Promoting the Protection of Chinese Cultural Heritage
When were the sculptures removed from Xiangtangshan?
The objects shown in this exhibition were taken from Xiangtangshan between 1910 and about 1930. The majority passed through the hands of the Chinese art dealer C. T. Loo, who had commercial operations in Beijing, Shanghai, Paris, and New York. Other dealers handling these sculptures included Edgar Worch, based in Paris, and Yamanaka & Company, located in Kyoto and New York.
Museums in the United States, Europe, and elsewhere purchased these objects or received them as gifts between 1913 and 1952, many decades before international laws were enacted to promote the protection of cultural patrimony. The museums have conserved and shared the objects with the public for more than half a century.

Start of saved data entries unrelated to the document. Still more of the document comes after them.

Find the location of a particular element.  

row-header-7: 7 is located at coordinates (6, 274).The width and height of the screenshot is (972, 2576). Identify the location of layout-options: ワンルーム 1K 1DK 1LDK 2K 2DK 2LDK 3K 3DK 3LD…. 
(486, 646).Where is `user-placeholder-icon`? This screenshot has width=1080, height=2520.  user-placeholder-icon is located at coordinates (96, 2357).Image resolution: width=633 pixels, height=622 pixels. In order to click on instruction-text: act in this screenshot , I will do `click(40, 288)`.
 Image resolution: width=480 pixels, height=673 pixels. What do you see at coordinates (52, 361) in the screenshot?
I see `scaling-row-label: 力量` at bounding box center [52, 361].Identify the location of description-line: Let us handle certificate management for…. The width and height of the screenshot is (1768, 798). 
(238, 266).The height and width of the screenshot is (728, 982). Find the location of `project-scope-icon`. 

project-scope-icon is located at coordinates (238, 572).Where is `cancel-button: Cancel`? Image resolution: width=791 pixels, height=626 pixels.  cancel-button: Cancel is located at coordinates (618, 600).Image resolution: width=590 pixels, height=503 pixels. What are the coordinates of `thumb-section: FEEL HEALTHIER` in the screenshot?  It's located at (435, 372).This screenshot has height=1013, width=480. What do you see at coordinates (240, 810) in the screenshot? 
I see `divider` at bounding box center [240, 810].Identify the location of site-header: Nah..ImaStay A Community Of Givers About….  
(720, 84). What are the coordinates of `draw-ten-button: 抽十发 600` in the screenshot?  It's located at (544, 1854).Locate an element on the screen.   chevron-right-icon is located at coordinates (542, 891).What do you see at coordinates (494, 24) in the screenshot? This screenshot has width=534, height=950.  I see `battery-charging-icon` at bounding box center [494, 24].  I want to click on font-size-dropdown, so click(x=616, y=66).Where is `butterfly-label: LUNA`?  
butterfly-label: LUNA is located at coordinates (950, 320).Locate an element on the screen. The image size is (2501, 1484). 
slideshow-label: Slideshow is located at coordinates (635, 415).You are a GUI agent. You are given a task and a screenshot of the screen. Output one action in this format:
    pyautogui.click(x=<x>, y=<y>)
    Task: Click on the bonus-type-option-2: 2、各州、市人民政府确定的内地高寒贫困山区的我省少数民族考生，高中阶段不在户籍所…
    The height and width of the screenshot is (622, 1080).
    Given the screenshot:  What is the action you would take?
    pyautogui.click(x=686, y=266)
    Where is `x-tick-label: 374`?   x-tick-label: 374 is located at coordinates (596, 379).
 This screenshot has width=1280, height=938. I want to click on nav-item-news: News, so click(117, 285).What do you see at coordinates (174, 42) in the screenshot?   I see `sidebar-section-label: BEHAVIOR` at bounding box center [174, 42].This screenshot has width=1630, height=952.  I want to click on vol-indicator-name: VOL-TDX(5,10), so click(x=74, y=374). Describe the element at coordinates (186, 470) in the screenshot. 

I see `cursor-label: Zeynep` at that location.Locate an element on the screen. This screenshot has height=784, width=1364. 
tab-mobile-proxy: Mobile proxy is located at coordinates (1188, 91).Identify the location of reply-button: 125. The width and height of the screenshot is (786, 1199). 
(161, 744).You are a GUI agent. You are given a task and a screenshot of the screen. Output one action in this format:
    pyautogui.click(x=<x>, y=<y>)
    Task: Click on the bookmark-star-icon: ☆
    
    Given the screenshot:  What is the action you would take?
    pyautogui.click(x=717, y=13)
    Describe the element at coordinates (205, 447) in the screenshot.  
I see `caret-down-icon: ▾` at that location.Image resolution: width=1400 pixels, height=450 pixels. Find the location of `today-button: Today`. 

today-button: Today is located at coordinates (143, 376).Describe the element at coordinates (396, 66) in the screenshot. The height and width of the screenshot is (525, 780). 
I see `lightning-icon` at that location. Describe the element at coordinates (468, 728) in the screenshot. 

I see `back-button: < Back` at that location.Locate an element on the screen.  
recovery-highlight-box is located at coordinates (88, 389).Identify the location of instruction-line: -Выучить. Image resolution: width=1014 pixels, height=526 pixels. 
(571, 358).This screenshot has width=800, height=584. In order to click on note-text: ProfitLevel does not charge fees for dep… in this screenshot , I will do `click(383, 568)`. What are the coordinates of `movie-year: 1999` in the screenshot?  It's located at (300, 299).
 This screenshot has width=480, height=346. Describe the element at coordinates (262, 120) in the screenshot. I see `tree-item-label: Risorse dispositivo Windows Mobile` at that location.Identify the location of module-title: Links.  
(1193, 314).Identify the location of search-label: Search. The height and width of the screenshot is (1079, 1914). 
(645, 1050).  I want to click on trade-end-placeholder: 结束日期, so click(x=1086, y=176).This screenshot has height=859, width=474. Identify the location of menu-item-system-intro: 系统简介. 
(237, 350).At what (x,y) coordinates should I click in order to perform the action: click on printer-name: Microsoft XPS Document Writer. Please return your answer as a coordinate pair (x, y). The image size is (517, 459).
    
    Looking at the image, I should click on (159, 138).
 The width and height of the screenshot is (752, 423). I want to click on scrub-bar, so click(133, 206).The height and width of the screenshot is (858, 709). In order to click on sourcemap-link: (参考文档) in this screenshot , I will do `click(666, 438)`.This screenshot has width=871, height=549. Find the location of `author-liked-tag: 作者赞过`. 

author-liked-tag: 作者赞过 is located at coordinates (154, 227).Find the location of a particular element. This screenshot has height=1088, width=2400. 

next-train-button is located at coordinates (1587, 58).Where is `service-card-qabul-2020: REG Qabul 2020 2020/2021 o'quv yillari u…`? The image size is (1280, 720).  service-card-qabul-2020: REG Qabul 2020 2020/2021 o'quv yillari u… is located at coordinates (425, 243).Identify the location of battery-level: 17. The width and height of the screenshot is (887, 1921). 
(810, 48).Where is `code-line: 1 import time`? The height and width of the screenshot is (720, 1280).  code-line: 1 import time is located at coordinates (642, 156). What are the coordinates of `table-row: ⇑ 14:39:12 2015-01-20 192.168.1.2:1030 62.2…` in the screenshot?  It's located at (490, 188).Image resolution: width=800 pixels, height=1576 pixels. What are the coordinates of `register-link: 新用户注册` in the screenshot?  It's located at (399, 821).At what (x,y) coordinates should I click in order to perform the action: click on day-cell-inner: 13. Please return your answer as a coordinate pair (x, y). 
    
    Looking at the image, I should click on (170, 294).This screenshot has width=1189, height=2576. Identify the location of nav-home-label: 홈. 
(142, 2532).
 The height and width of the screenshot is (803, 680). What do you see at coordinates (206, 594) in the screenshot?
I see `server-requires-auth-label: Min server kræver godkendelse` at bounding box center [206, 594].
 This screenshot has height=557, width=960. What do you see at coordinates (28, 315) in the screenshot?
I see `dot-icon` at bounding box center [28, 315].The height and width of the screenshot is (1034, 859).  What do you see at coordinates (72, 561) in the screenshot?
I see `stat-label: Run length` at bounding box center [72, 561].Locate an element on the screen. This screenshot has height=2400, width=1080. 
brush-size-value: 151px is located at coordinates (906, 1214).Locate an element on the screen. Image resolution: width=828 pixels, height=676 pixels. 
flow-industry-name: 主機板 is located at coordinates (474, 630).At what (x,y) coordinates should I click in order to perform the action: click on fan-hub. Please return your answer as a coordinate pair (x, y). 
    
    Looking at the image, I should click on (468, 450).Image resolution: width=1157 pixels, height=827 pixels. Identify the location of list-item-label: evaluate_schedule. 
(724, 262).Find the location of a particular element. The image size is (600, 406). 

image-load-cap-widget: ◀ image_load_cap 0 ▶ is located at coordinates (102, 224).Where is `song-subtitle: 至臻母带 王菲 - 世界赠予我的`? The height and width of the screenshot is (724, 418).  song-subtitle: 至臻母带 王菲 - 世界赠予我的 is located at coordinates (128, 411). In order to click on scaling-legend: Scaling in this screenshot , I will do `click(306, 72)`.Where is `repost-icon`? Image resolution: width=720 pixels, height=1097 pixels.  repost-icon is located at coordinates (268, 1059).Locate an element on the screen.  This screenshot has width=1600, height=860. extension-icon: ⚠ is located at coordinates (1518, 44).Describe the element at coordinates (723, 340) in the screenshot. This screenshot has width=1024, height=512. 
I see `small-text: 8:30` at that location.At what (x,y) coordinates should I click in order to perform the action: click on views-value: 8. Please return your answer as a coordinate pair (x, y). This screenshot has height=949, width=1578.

What policies and regulations are now in place to protect sites like Xiangtangshan?
In 1970, the United Nations Educational, Scientific and Cultural Organization (UNESCO) passed the first international convention to protect cultural property and prohibit its illicit sale. Along with many other countries, China, the United States, and the United Kingdom ratified this agreement, which forbids the acquisition or display of works illegally removed from their nation of origin after 1970.
What work is underway to preserve Xiangtangshan?
While they are still active sites of Buddhist worship, the Xiangtangshan caves are governed by the Fengfeng Mining District Office for Protection and Management of Cultural Properties. This supervisory government agency—responsible for protecting, documenting, and restoring the caves—actively contributed to this exhibition.